[Start of Attachment]

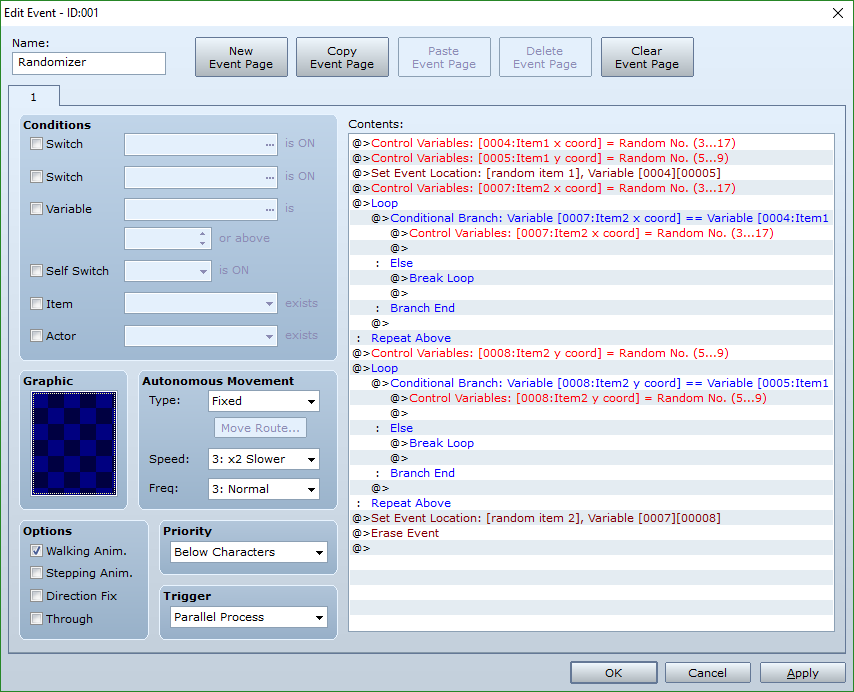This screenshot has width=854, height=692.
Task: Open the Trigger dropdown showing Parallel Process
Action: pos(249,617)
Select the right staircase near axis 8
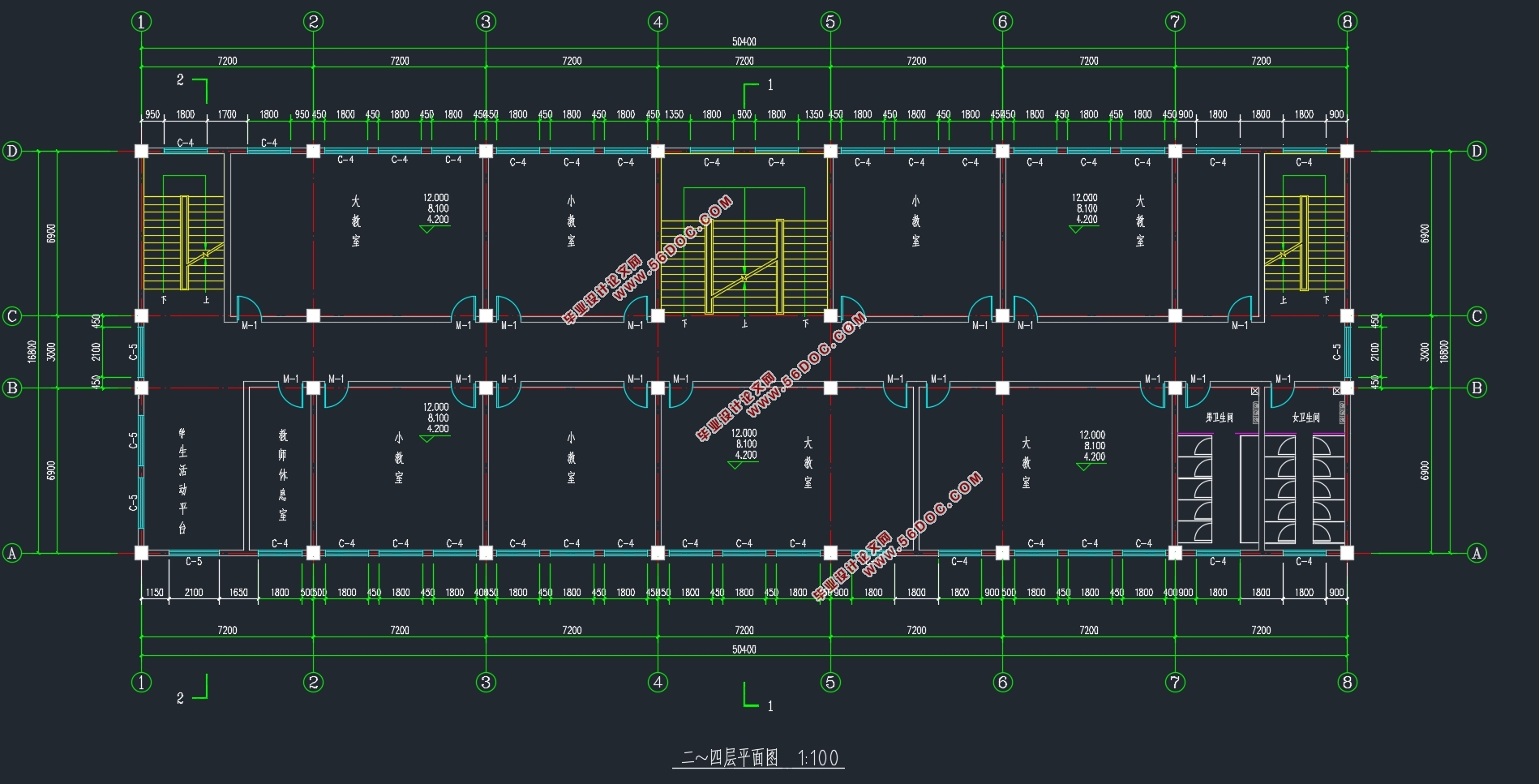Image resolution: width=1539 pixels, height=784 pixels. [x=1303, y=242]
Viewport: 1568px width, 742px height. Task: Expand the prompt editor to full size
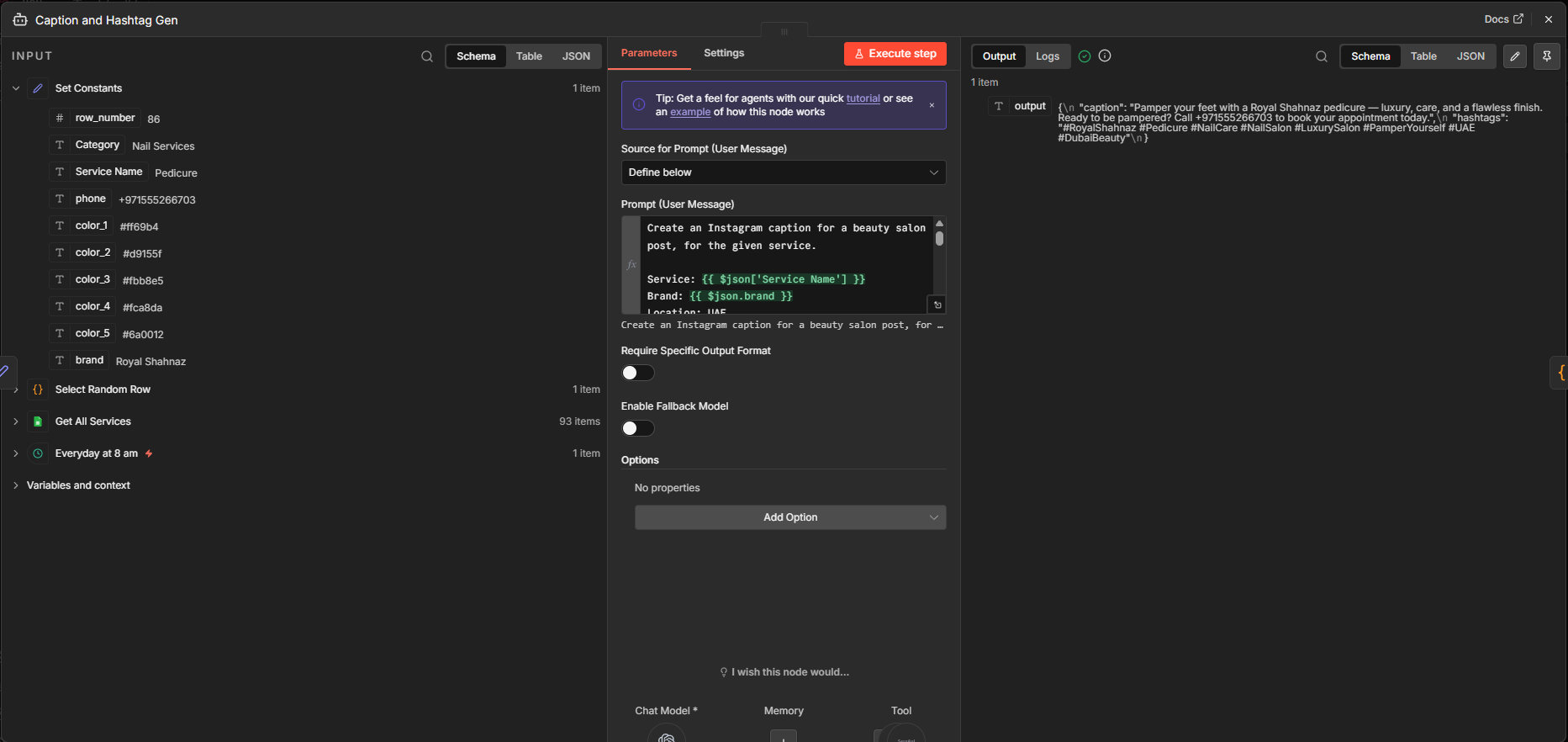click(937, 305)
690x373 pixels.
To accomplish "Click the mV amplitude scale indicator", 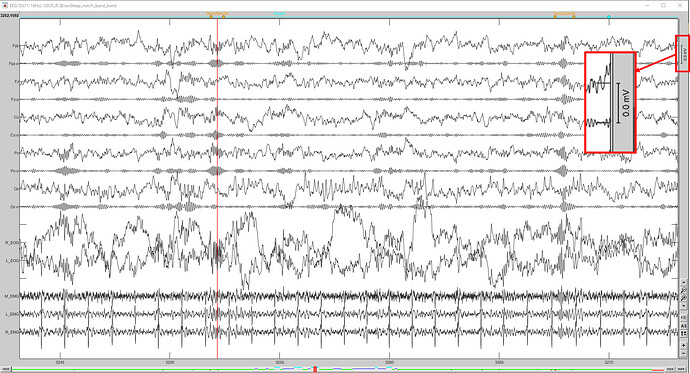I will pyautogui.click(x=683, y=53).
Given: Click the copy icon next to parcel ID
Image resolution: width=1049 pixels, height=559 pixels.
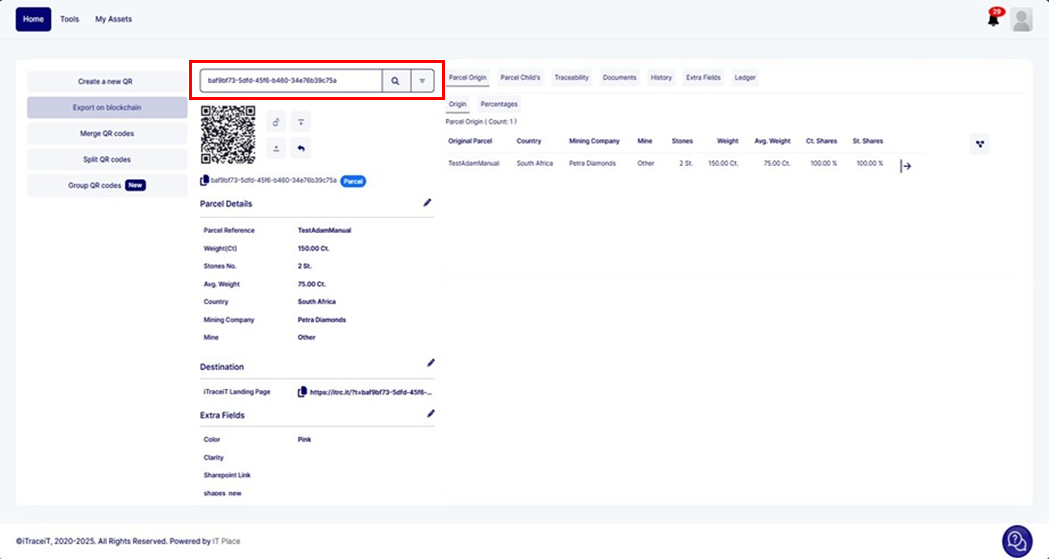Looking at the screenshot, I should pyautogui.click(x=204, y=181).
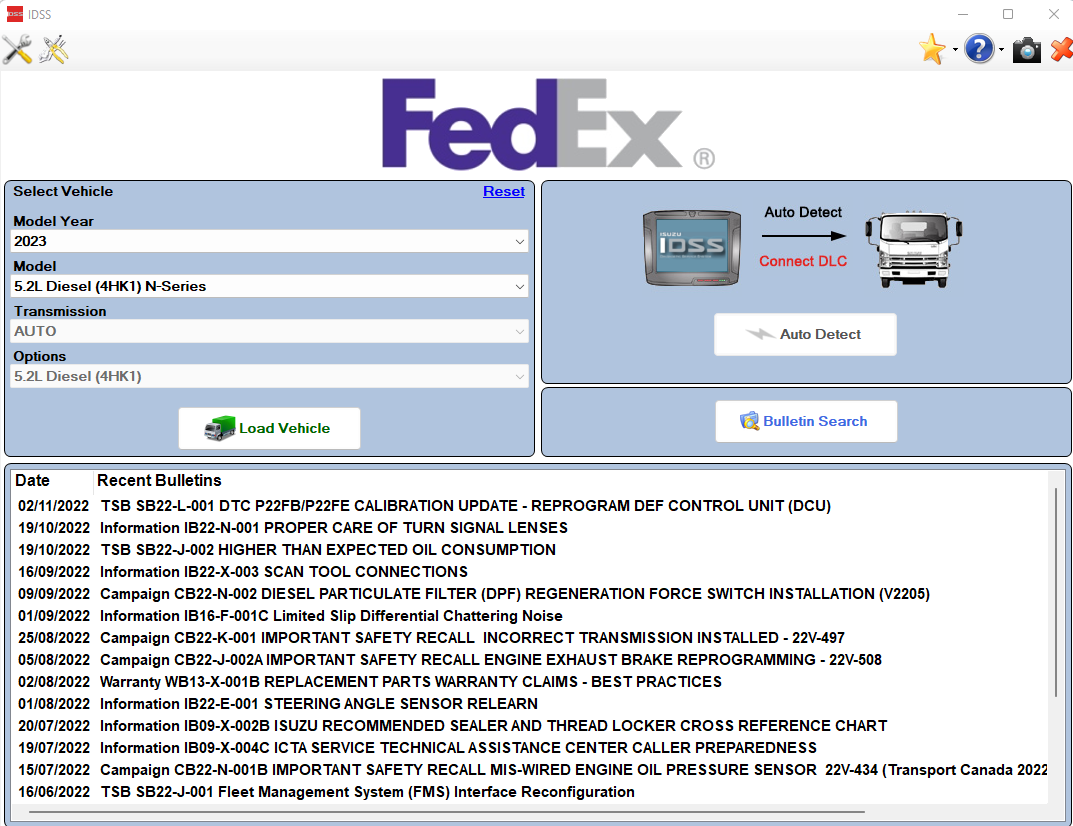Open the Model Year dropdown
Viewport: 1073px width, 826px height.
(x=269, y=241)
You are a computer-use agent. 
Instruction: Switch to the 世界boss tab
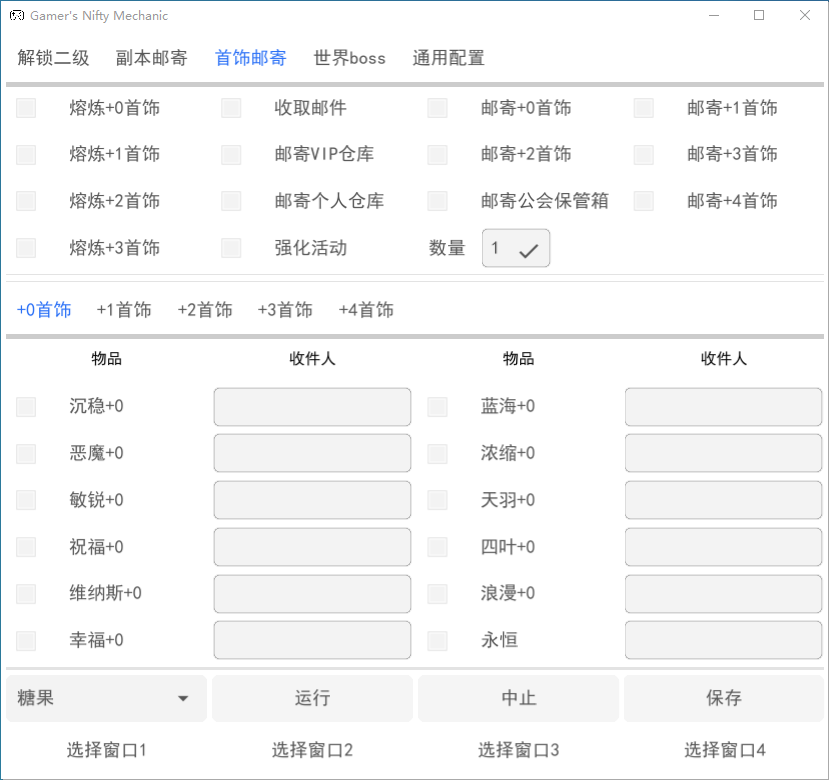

[End of Attachment]

§ **WHAT TO PRODUCE**: Write out exactly the stretch of lines that begins with the line containing "You are a computer-use agent." and ends with the last line of the records above, leaving out the pictures.

§ **PROBLEM SOLUTION**:
You are a computer-use agent. 
Instruction: Switch to the 世界boss tab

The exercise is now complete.